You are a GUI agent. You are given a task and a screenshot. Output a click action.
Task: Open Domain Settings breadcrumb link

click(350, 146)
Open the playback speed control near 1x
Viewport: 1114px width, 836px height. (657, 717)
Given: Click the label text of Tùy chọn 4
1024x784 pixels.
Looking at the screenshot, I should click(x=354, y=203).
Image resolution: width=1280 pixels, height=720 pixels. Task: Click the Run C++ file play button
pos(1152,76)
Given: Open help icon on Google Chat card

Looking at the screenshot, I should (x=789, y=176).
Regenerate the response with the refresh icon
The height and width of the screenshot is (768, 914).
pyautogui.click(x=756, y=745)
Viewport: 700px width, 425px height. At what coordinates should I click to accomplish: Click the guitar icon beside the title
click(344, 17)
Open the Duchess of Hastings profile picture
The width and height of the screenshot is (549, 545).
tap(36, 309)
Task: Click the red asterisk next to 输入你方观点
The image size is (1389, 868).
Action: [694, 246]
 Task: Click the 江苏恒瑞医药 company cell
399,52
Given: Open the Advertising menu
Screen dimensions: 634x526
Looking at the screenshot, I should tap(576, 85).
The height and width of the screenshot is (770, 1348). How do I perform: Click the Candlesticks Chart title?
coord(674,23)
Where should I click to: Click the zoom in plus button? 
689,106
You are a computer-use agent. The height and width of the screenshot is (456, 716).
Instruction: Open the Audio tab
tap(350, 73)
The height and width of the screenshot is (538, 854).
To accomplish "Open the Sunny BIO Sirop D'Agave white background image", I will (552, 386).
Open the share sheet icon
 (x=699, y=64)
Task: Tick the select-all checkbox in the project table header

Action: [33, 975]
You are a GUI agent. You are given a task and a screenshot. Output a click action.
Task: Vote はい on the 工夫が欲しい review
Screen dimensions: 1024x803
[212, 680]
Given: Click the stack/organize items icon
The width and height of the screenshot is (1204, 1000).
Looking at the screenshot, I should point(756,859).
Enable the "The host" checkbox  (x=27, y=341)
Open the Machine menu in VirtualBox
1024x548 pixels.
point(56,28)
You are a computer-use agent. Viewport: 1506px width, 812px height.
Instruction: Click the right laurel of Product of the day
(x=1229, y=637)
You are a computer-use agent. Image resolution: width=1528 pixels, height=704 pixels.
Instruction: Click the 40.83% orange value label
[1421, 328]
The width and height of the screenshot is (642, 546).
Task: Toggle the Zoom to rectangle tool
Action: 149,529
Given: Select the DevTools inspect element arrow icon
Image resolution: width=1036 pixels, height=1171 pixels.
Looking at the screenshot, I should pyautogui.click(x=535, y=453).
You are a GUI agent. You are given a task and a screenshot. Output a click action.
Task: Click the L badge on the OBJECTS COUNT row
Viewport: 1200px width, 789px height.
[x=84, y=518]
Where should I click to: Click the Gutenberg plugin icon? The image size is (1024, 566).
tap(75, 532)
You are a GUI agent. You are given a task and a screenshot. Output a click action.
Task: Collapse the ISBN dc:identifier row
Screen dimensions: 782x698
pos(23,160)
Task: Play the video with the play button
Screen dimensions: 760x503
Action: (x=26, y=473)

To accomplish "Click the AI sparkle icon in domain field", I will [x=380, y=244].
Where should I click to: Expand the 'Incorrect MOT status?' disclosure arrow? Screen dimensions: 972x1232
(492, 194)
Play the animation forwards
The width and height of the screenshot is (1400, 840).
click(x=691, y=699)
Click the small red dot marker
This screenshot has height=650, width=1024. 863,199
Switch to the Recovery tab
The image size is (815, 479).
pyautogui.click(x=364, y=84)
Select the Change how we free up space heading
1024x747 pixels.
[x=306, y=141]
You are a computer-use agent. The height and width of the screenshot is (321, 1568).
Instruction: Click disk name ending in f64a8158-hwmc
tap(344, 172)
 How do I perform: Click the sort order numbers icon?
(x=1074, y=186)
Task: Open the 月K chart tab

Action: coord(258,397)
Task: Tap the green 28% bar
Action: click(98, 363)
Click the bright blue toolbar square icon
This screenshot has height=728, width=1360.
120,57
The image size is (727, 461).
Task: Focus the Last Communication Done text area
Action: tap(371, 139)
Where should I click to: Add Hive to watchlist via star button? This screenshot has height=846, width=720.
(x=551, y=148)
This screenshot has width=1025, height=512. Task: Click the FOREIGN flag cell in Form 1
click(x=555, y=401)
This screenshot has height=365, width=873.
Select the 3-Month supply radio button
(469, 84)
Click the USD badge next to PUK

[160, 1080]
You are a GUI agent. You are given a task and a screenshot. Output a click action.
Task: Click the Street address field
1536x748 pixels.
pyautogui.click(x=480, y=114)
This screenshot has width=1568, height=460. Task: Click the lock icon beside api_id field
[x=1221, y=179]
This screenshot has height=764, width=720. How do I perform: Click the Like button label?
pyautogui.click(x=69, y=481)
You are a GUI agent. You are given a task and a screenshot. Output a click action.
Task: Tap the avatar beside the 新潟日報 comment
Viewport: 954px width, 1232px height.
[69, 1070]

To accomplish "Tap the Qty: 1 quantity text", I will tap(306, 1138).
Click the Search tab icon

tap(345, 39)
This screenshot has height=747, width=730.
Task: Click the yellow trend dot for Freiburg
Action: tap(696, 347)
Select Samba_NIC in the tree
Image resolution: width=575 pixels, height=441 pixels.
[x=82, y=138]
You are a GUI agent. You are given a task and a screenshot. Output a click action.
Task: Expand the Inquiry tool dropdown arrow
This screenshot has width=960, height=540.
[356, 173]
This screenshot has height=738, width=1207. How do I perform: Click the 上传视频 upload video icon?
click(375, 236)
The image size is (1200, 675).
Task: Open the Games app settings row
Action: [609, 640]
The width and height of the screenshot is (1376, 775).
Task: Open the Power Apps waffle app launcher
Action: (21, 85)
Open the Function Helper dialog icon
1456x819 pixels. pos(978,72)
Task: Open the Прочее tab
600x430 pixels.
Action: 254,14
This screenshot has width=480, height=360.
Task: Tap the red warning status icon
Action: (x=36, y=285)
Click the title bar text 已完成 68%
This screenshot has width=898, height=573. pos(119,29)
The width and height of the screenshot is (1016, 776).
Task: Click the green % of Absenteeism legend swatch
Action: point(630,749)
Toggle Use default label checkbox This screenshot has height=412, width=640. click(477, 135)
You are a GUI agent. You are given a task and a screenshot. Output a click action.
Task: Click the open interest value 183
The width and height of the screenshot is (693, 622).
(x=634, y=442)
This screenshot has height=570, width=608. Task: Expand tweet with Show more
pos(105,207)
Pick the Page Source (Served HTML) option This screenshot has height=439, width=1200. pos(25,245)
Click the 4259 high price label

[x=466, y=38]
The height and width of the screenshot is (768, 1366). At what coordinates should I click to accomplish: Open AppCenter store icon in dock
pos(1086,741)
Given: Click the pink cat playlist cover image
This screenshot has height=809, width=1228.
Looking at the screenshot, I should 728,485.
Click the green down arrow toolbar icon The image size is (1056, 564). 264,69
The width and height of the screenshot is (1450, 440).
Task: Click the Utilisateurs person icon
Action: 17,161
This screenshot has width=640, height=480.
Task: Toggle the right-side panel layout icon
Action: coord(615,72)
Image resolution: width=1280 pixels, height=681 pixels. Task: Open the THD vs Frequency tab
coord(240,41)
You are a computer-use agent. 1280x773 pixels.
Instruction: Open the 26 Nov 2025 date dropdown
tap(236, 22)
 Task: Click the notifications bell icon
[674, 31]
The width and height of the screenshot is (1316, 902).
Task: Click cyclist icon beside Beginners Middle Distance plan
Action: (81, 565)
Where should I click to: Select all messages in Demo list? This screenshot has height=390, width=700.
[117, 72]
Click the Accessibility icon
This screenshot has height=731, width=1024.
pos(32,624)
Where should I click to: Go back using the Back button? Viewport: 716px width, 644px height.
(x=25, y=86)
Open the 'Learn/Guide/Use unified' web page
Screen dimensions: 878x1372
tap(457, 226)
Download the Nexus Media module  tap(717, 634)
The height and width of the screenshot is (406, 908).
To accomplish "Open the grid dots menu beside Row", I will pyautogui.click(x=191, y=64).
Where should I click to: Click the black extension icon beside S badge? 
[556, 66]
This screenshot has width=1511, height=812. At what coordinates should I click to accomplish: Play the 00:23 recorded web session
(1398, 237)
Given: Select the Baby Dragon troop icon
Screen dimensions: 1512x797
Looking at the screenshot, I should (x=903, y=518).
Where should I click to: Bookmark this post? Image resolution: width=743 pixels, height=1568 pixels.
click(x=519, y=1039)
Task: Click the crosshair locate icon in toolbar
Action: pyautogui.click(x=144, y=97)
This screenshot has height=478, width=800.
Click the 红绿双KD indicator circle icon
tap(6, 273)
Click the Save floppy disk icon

::::::::::

◆ **EXERCISE OBJECTIVE**: Using the records above, set down exactly the lines from the one with "Open the playback speed control near 1x" through the one with "is (456, 716).", inclusive, and nothing more.

◆ **RESPONSE**:
Open the playback speed control near 1x
Viewport: 1114px width, 836px height. (657, 717)
Given: Click the label text of Tùy chọn 4
1024x784 pixels.
Looking at the screenshot, I should click(x=354, y=203).
Image resolution: width=1280 pixels, height=720 pixels. Task: Click the Run C++ file play button
pos(1152,76)
Given: Open help icon on Google Chat card

Looking at the screenshot, I should (x=789, y=176).
Regenerate the response with the refresh icon
The height and width of the screenshot is (768, 914).
pyautogui.click(x=756, y=745)
Viewport: 700px width, 425px height. At what coordinates should I click to accomplish: Click the guitar icon beside the title
click(344, 17)
Open the Duchess of Hastings profile picture
The width and height of the screenshot is (549, 545).
tap(36, 309)
Task: Click the red asterisk next to 输入你方观点
The image size is (1389, 868).
Action: [694, 246]
 Task: Click the 江苏恒瑞医药 company cell
399,52
Given: Open the Advertising menu
Screen dimensions: 634x526
Looking at the screenshot, I should tap(576, 85).
The height and width of the screenshot is (770, 1348). How do I perform: Click the Candlesticks Chart title?
coord(674,23)
Where should I click to: Click the zoom in plus button? 
689,106
You are a computer-use agent. The height and width of the screenshot is (456, 716).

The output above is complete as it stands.